Metro Trains official explanation is that they’re improving passenger flow on the platforms. That’s spin, because they’ve also removed a take-away stand — one that was in the actual shape of a steam train! — from Parliament station, and it was in no one’s way. It’s part and parcel with Metro’s disregard for anything passing for character in the system, such as the blundering near kill-off of a black-and-white photo booth outside Flinders St station (by offering its owner an uneconomic replacement site), and its attempt to destroy half of Campbell Arcade, the glorious art-deco/modernist underpass to Flinders Street — which a hipster global destination like Melbourne should kill to keep — by routing a pedestrian tunnel through, that could easily avoid it altogether.
But they can get away with this sort of stuff as the death of a thousand cuts. Because there is something ridiculous about writing about the removal of a bunch of kiosks – from the French kiosque, from the Turkish, kosk, (pronounced: kershk), from the Farsi kus, pavilions in palace gardens — from railway platforms, and everyone feels this sort of embarrassment about making a fuss about it, even as they feel the real sense of loss. I told three people, activist, writer types about it, and they all did the same thing: expressed a dismay at it, but in a mildly ironic tone: “what, we can’t get a potato cake on the platform anymore? A coffee scroll?” Why? Because otherwise you sound like Alan Bennett, ohhh we went down to Radnor’s to get some Peek Freans … But matter it does.
The one kiosk that remains open is on platform one, and thereby hangs a tale. Because that’s the old VicRail bookstall — it still appears as such on google maps — and it’s a heritage structure, a mildly art-decoish little wooden structure. VicRail didn’t subcontract out such things; they had their own department, which advertised in the timetables. “If there is something you would like us to stock, please do not hesitate to contact the manager,” and then a phone number, Melbourne 4, or something.
What the hell was that? Well that was public service, derided and misremembered through decades of neoliberal propaganda. Yes, often bumptious and inefficient – if you murdered someone it was said, the best way to dispose of the body was to mail it to yourself via the VicRail parcels office, and it would never be seen again – it was nevertheless oriented to the social, without, in a society where public transport was a universal service.
And yes, I still feel embarrassed about writing this. But fighting through that, the point is that large monopolies like this — public or private — should have user and citizen boards with real power as regards service decisions, etc. We had to have a damn public campaign to save a photo booth that anyone who’s not an MBA pinhead can see was a public treasure, for chrissake. And on and on.
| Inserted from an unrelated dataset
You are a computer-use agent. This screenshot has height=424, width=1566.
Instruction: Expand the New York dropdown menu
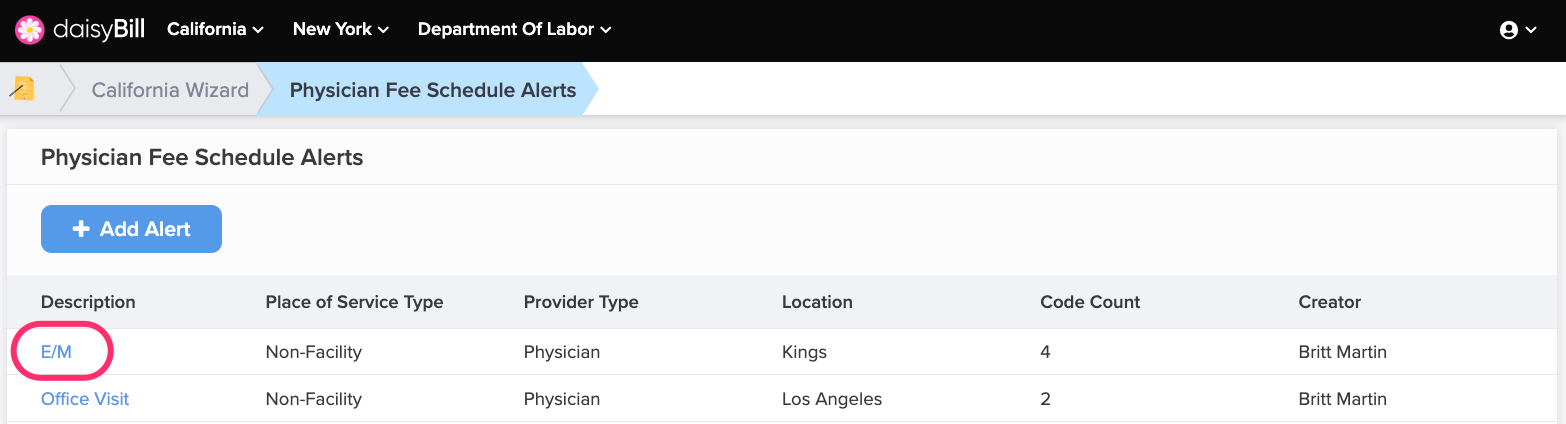341,29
Why do we have to fight these battles over and over? Why do users, in NSW, of the hugely busy Kings Cross-Bondi Junction have to put up with blaring jumbo screens on the platforms, bouncing off the walls, because the corporation has sold their eyeballs to advertisers? Why not structure public institutions to recognise the inevitable disjuncture of management and user, and recognise the legitimacy of the latter’s separate interests and viewpoints. What matters is neither the small stuff nor the big stuff but both, and the Escher-picture-like way in which both intertwine. So we fight on for the thousand small pleasures which make up a city, a society, a life, as the system attempts endlessly to throw them beneath the iron wheels.